One of the axioms about great presentation skills is to “make it sticky”

 

Sounds good, but how? Here are four of tried-and-true strategies (the “application” part is how I say it – you can adapt to your style!).

 

1. Get people talking

People remember most of what they say, versus what the presenter says

Application: “Take 3 minutes, turn to the person next to you and share one thing that stands out so far”

 

2. Evoke disagreement

Critical analysis often means criticism – ideas don’t stick if a person hasn’t had a chance to integrate within existing knowledge, assumptions, worldview

Application: “Write down one concern, question or skeptical comment or idea about what I’ve been saying”

 

3. Initiate a “Teach Back”

No matter how much knowledge/skills/expertise I might have started with, anything I’ve ever had to teach forced me to learn more deeply.

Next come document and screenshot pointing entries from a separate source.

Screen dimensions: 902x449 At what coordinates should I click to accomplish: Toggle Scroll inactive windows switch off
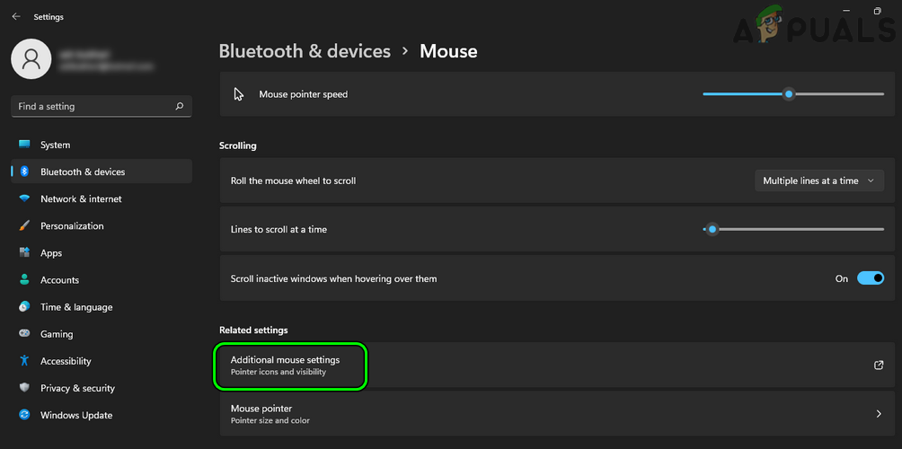[x=871, y=278]
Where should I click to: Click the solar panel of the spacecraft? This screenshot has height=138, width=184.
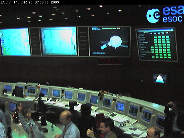pyautogui.click(x=104, y=46)
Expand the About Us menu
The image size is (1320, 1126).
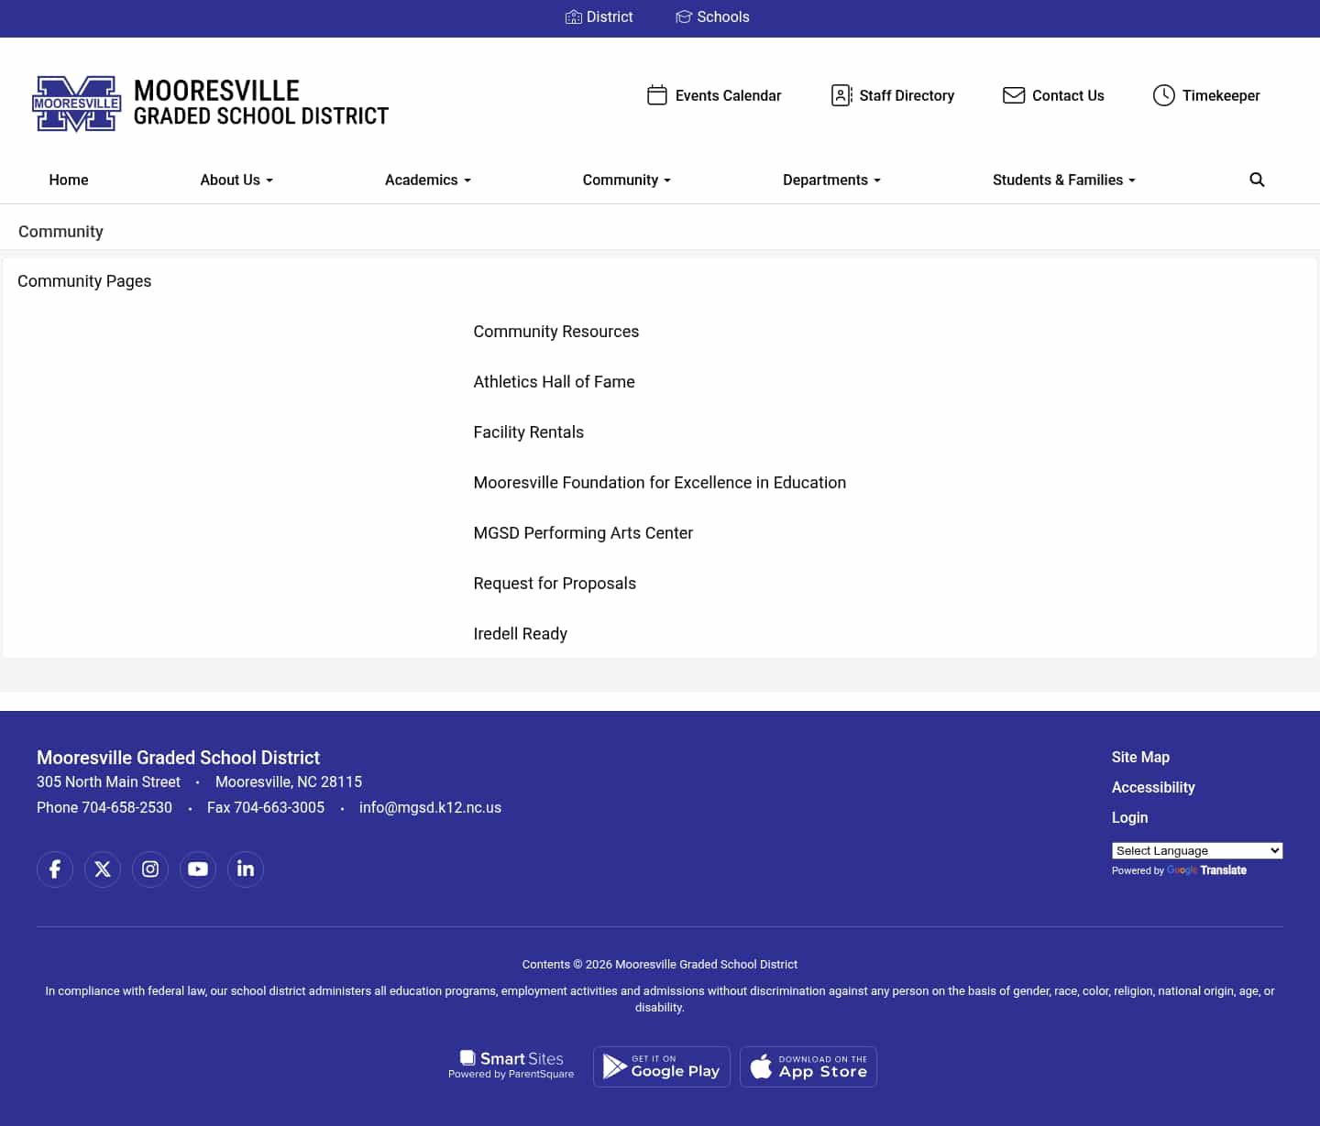click(x=236, y=180)
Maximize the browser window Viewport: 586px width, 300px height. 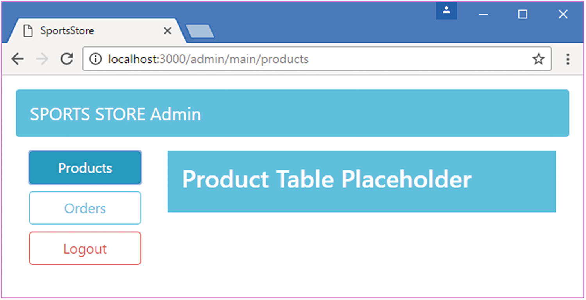tap(523, 14)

Application: “Find someone you haven’t spoken to yet and teach them ___ (concept, skill, approach, etc.)

 

4. Bridge the Gap

Don’t be afraid to assign homework.

Application: “Before you go to sleep tonight, write down three things that you are going to practice or do differently based on the work we’ve done here today…and put them on your computer screen/refrigerator/other.”

 

Last week I was asked to facilitate a workshop for a diverse group of community health and counselling providers. The organizers asked for an outline of the proposed session as well as an overview of a subsequent follow-up session to help ensure uptake and implementation. In other words, why invest in staff training if there’s no traction over the longer term?

 

The research/education/practice gap is undeniably tough to bridge, and follow-up coaching and training certainly helps increase adoption and skill development. But in my mind, every presentation is an important opportunity to foster motivation for change – with or without follow-up.

cogs and wheels

It’s often good to follow your own advice

Last Friday I presented to a group of health practitioners (registered dietitians) at their annual conference. The topic was “presentation skills” – an important element of their professional practice, as dietitians frequently work with various client goups experiencing complex and challenging health conditions. They are not just presenting information. It’s more about inspiring and motivating health behaviour change when the stakes are high.

I have always found that ‘presenting about presenting’ poses a particular set of mental challenges. Audience expectations are generally higher than the norm and my expectations of myself are correspondingly escalated. I have to keep reminding myself of the axiom that any presentation needs to feel more like a conversation than a performance. That means focusing on the audience’s learning needs, goals, and practice challenges, as opposed to my own ‘performance’.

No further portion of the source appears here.